• [Compiti dell'esercizio]:
1/ Puoi restituire parola per parola il brano sulla protesta notav, iniziando da "Ancora un tentativo" e terminando con "e del cemento."?
2/ Come si traduce in inglese questa frase del brano sulla protesta notav: "Chiaro il messaggio lanciato anche questa sera, nessuna pacificazione in questa valle invasa dalle truppe d’occupazione e dal partito del tondino e del cemento."?

• [Brano selezionato]:
>>>>

L’apericena notav diventa passeggiata a sorpresa (lacrimogeni e idranti)

post — 30 ottobre 2015 at 22:30

imageIl consueto apericena si è trasformato in una passeggiata tra le vigne e i boschi attorno al cantiere.
Verso le 19 un centinaio di notav ha preso la via dei sentieri visto che l’accesso a via dell’avana’ era sbarrato da decine di poliziotti in assetto antisommossa, così si è proseguito verso l’area archeologica dividendosi in due gruppi.
Cori, battiture e fuochi d’artificio e non ci si è fatti intimidire dalla polizia che ha lanciato lacrimogeni e usato l’idrante alla rinfusa.
Ancora un tentativo di raggiungere via dall’Avanà e poi sul sentiero del ritorno, alcuni no tav sono stati identificati. Il resto del gruppo si è poi ritrovato davanti ai cancelli della centrale per aspettare i fermati (una decina e mentre scriviamo stiamo aspettando ancora notizie. +++AGG. H23.30 sono stati tutti rilasciati+++)
Chiaro il messaggio lanciato anche questa sera, nessuna pacificazione in questa valle invasa dalle truppe d’occupazione e dal partito del tondino e del cemento.
La valle non vi vuole, andatevene via!

31 Ottobre 2005: la battaglia del Seghino

post 31 ottobre 2015 at 08:44

31-ottobre“La situazione ora è eccellente, la tenuta è massima, tra tutti c’è stanchezza, ma la forza nasce dall’essere comunità in lotta, non c’è mediazione il futuro ce lo giochiamo a spinta.”

<<<<

• [Righe estratte]:
>>>>

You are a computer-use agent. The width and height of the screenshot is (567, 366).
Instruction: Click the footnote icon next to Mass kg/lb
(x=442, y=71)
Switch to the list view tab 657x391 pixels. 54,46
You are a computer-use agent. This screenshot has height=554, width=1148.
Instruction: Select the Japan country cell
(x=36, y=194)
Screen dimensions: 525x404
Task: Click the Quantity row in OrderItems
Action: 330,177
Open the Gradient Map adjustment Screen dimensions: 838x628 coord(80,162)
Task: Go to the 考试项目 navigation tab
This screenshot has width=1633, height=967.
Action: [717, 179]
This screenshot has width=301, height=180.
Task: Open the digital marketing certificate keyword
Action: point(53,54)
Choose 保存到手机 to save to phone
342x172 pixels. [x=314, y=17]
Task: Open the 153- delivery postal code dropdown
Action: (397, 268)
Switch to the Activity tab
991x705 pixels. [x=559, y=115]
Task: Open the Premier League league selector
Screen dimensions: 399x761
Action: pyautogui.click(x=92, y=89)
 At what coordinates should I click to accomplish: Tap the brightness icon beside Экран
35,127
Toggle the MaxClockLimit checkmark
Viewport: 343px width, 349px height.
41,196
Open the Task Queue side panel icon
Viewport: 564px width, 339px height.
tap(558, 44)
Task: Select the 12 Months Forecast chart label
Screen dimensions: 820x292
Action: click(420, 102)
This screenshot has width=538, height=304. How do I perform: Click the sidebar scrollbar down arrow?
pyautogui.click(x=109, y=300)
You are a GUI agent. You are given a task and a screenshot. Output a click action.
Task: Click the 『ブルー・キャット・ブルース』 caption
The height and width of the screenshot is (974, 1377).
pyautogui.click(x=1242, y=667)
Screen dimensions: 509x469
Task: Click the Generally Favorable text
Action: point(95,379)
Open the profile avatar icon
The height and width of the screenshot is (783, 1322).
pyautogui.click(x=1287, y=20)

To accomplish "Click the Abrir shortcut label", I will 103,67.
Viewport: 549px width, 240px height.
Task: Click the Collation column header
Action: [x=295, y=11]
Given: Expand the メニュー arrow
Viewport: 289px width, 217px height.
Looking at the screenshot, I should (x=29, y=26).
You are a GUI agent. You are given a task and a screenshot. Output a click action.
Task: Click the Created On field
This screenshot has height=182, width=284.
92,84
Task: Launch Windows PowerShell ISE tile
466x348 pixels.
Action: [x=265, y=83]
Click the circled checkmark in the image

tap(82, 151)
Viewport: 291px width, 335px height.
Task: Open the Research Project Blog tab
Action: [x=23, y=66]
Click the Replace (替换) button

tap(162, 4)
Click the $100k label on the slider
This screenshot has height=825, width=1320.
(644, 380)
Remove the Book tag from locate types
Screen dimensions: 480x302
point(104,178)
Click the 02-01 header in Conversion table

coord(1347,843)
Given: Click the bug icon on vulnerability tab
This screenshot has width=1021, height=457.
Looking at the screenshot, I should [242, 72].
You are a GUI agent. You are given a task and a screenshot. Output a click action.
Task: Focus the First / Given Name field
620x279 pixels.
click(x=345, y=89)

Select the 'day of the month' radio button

<<<<

• [Soluzioni dei compiti]:
1/
Ancora un tentativo di raggiungere via dall’Avanà e poi sul sentiero del ritorno, alcuni no tav sono stati identificati. Il resto del gruppo si è poi ritrovato davanti ai cancelli della centrale per aspettare i fermati (una decina e mentre scriviamo stiamo aspettando ancora notizie. +++AGG. H23.30 sono stati tutti rilasciati+++)
Chiaro il messaggio lanciato anche questa sera, nessuna pacificazione in questa valle invasa dalle truppe d’occupazione e dal partito del tondino e del cemento.

2/ The message sent this evening too is clear: no pacification in this valley invaded by the occupying troops and by the party of rebar and concrete.